▸ WHAT YOU WILL DO
Go through the material below and copy each line exactly.

▸ MATERIAL FOR THIS TASK

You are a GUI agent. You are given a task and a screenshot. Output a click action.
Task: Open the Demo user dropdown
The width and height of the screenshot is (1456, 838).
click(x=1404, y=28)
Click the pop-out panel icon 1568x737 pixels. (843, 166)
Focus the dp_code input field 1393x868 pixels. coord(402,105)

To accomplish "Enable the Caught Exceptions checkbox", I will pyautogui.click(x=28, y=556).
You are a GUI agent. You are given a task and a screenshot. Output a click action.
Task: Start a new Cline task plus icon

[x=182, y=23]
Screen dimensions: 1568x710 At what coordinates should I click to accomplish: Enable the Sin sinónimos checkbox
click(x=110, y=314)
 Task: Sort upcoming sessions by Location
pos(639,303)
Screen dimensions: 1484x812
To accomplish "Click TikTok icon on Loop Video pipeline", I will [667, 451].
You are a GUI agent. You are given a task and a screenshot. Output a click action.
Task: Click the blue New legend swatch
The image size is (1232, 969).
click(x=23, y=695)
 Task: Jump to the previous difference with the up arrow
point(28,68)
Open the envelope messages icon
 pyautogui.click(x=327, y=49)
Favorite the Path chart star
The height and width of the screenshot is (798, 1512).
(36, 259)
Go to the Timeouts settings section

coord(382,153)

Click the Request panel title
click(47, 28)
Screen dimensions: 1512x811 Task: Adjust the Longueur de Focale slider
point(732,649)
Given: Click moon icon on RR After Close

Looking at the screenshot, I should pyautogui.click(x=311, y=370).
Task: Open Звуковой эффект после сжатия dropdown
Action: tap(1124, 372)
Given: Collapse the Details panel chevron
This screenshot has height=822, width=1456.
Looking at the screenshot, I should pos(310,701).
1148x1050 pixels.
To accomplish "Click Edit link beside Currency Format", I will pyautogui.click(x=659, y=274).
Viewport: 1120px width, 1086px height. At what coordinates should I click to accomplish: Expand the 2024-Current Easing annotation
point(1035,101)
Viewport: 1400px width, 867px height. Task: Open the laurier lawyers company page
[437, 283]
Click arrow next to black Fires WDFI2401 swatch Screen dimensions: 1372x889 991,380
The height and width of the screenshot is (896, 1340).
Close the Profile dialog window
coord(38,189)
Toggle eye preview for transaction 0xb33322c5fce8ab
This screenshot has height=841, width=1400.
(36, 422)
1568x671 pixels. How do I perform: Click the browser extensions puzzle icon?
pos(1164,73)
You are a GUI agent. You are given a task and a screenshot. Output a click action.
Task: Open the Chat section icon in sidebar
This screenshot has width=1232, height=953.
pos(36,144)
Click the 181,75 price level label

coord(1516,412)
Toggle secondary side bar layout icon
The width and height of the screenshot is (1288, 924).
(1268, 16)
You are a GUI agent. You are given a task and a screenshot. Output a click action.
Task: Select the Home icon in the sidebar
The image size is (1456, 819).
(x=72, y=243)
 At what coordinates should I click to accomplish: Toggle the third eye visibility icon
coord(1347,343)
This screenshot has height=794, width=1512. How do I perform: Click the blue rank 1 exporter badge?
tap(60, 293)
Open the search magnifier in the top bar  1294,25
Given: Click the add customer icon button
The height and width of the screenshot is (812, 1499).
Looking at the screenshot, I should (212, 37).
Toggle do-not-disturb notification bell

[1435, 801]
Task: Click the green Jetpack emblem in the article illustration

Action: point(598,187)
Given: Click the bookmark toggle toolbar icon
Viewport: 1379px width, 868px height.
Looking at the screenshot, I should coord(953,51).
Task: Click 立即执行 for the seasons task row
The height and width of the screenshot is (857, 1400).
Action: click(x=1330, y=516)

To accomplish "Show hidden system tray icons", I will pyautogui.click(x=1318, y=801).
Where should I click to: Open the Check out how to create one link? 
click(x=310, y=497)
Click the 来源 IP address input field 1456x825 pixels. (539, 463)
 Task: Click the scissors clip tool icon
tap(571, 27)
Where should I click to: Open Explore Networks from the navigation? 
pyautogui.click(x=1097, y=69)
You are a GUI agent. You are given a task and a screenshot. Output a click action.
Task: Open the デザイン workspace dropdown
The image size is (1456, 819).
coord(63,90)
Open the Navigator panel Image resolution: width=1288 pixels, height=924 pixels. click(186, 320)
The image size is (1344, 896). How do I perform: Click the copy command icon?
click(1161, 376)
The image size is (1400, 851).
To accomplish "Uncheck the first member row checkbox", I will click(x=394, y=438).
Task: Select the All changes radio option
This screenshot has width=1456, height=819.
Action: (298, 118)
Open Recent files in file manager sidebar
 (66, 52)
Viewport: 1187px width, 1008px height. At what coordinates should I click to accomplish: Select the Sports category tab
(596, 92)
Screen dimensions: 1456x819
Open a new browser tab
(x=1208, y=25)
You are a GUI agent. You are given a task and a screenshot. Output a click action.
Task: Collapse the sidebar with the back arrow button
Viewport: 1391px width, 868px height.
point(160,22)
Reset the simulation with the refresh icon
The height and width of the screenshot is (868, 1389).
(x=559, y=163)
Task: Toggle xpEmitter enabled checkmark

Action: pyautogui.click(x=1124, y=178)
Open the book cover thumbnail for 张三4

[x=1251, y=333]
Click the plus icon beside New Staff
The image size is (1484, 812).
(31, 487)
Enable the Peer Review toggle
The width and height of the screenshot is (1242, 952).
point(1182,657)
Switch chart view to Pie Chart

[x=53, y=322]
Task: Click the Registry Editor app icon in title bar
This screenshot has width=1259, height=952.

▸ RESPONSE TO THIS EXERCISE
You are a GUI agent. You are given a task and a screenshot. Output a click action.
Task: Open the Demo user dropdown
The width and height of the screenshot is (1456, 838).
click(x=1404, y=28)
Click the pop-out panel icon 1568x737 pixels. (843, 166)
Focus the dp_code input field 1393x868 pixels. coord(402,105)

To accomplish "Enable the Caught Exceptions checkbox", I will pyautogui.click(x=28, y=556).
You are a GUI agent. You are given a task and a screenshot. Output a click action.
Task: Start a new Cline task plus icon

[x=182, y=23]
Screen dimensions: 1568x710 At what coordinates should I click to accomplish: Enable the Sin sinónimos checkbox
click(x=110, y=314)
 Task: Sort upcoming sessions by Location
pos(639,303)
Screen dimensions: 1484x812
To accomplish "Click TikTok icon on Loop Video pipeline", I will [667, 451].
You are a GUI agent. You are given a task and a screenshot. Output a click action.
Task: Click the blue New legend swatch
The image size is (1232, 969).
click(x=23, y=695)
 Task: Jump to the previous difference with the up arrow
point(28,68)
Open the envelope messages icon
 pyautogui.click(x=327, y=49)
Favorite the Path chart star
The height and width of the screenshot is (798, 1512).
(36, 259)
Go to the Timeouts settings section

coord(382,153)

Click the Request panel title
click(47, 28)
Screen dimensions: 1512x811 Task: Adjust the Longueur de Focale slider
point(732,649)
Given: Click moon icon on RR After Close

Looking at the screenshot, I should pyautogui.click(x=311, y=370).
Task: Open Звуковой эффект после сжатия dropdown
Action: tap(1124, 372)
Given: Collapse the Details panel chevron
This screenshot has height=822, width=1456.
Looking at the screenshot, I should pos(310,701).
1148x1050 pixels.
To accomplish "Click Edit link beside Currency Format", I will pyautogui.click(x=659, y=274).
Viewport: 1120px width, 1086px height. At what coordinates should I click to accomplish: Expand the 2024-Current Easing annotation
point(1035,101)
Viewport: 1400px width, 867px height. Task: Open the laurier lawyers company page
[437, 283]
Click arrow next to black Fires WDFI2401 swatch Screen dimensions: 1372x889 991,380
The height and width of the screenshot is (896, 1340).
Close the Profile dialog window
coord(38,189)
Toggle eye preview for transaction 0xb33322c5fce8ab
This screenshot has height=841, width=1400.
(36, 422)
1568x671 pixels. How do I perform: Click the browser extensions puzzle icon?
pos(1164,73)
You are a GUI agent. You are given a task and a screenshot. Output a click action.
Task: Open the Chat section icon in sidebar
This screenshot has width=1232, height=953.
pos(36,144)
Click the 181,75 price level label

coord(1516,412)
Toggle secondary side bar layout icon
The width and height of the screenshot is (1288, 924).
(1268, 16)
You are a GUI agent. You are given a task and a screenshot. Output a click action.
Task: Select the Home icon in the sidebar
The image size is (1456, 819).
(x=72, y=243)
 At what coordinates should I click to accomplish: Toggle the third eye visibility icon
coord(1347,343)
This screenshot has height=794, width=1512. How do I perform: Click the blue rank 1 exporter badge?
tap(60, 293)
Open the search magnifier in the top bar  1294,25
Given: Click the add customer icon button
The height and width of the screenshot is (812, 1499).
Looking at the screenshot, I should (212, 37).
Toggle do-not-disturb notification bell

[1435, 801]
Task: Click the green Jetpack emblem in the article illustration

Action: point(598,187)
Given: Click the bookmark toggle toolbar icon
Viewport: 1379px width, 868px height.
Looking at the screenshot, I should coord(953,51).
Task: Click 立即执行 for the seasons task row
The height and width of the screenshot is (857, 1400).
Action: click(x=1330, y=516)

To accomplish "Show hidden system tray icons", I will pyautogui.click(x=1318, y=801).
Where should I click to: Open the Check out how to create one link? 
click(x=310, y=497)
Click the 来源 IP address input field 1456x825 pixels. (539, 463)
 Task: Click the scissors clip tool icon
tap(571, 27)
Where should I click to: Open Explore Networks from the navigation? 
pyautogui.click(x=1097, y=69)
You are a GUI agent. You are given a task and a screenshot. Output a click action.
Task: Open the デザイン workspace dropdown
The image size is (1456, 819).
coord(63,90)
Open the Navigator panel Image resolution: width=1288 pixels, height=924 pixels. click(186, 320)
The image size is (1344, 896). How do I perform: Click the copy command icon?
click(1161, 376)
The image size is (1400, 851).
To accomplish "Uncheck the first member row checkbox", I will click(x=394, y=438).
Task: Select the All changes radio option
This screenshot has width=1456, height=819.
Action: (298, 118)
Open Recent files in file manager sidebar
 (66, 52)
Viewport: 1187px width, 1008px height. At what coordinates should I click to accomplish: Select the Sports category tab
(596, 92)
Screen dimensions: 1456x819
Open a new browser tab
(x=1208, y=25)
You are a GUI agent. You are given a task and a screenshot. Output a click action.
Task: Collapse the sidebar with the back arrow button
Viewport: 1391px width, 868px height.
point(160,22)
Reset the simulation with the refresh icon
The height and width of the screenshot is (868, 1389).
(x=559, y=163)
Task: Toggle xpEmitter enabled checkmark

Action: pyautogui.click(x=1124, y=178)
Open the book cover thumbnail for 张三4

[x=1251, y=333]
Click the plus icon beside New Staff
The image size is (1484, 812).
(31, 487)
Enable the Peer Review toggle
The width and height of the screenshot is (1242, 952).
point(1182,657)
Switch chart view to Pie Chart

[x=53, y=322]
Task: Click the Registry Editor app icon in title bar
This screenshot has width=1259, height=952.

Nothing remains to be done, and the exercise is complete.